On pourrait croire que 2026 commence mal pour Eramet. Le groupe minier français enchaîne les turbulences. D'abord le départ surprise du DG, maintenant la suspension du directeur financier. Et le marché n'aime pas ça, autant dire que le titre a pris une claque.
Un directeur financier suspendu, une enquête en cours
Abel Martins-Alexandre, arrivé il y a seulement cinq mois, est prié de rester chez lui. Officiellement, c'est pour « le bon déroulement d'une enquête indépendante ». (On se demande bien ce qu'il a pu se passer en si peu de temps...)

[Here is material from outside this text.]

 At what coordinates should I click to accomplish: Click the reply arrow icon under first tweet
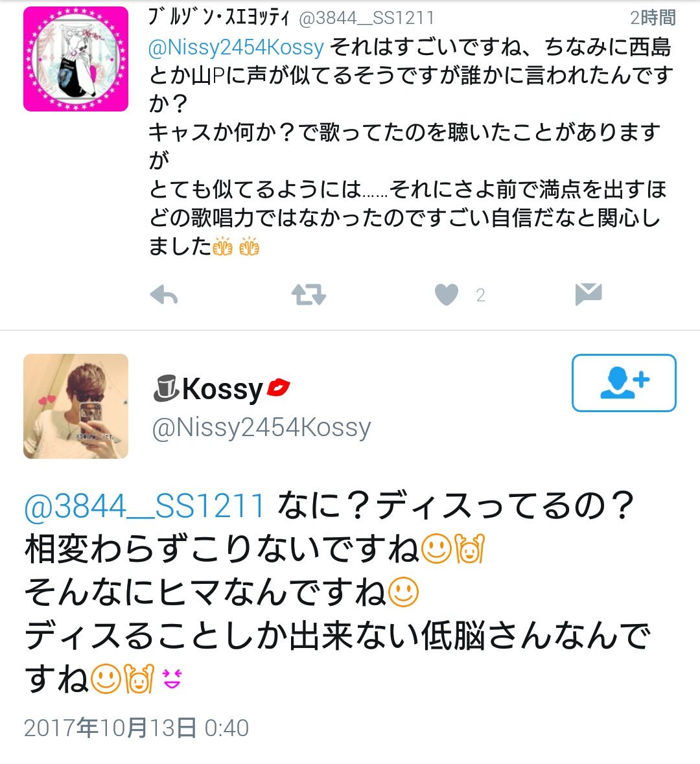164,295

Cette enquête, c'est la conséquence de signalements venus de plusieurs collaborateurs. Eramet joue la transparence, mais on sent une certaine gêne dans le communiqué. « Dispensé temporairement d'activité », la formule est polie pour dire qu'il est mis sur la touche.
Le groupe assure que cette affaire n'a rien à voir avec le départ de Paulo Castellari, le DG évincé début février. (Difficile de les croire sur parole, non ?)
Un début d'année mouvementé pour Eramet
C'est quoi cette histoire ? En mai 2025, Paulo Castellari arrive en fanfare. En février 2026, il est viré. Et maintenant, le directeur financier est suspendu. On dirait que le groupe a du mal à stabiliser son équipe dirigeante.
Christel Bories, l'ancienne PDG, reprend les rênes en intérim. Elle va devoir gérer la crise. Et puis, il y a ces résultats annuels à publier le 18 février. Autant dire que la pression est à son comble.
Eramet avait pourtant annoncé un plan pour améliorer sa rentabilité. Mais avec des pertes nettes de 152 millions d'euros sur les six premiers mois de 2025, le moins qu'on puisse dire, c'est que la route est encore longue.
Un secteur minier en pleine mutation
Eramet, c'est du manganèse, du nickel, du lithium. Des métaux stratégiques pour la transition énergétique. Le groupe mise beaucoup sur l'Argentine pour le lithium. (Un pari risqué, mais nécessaire.)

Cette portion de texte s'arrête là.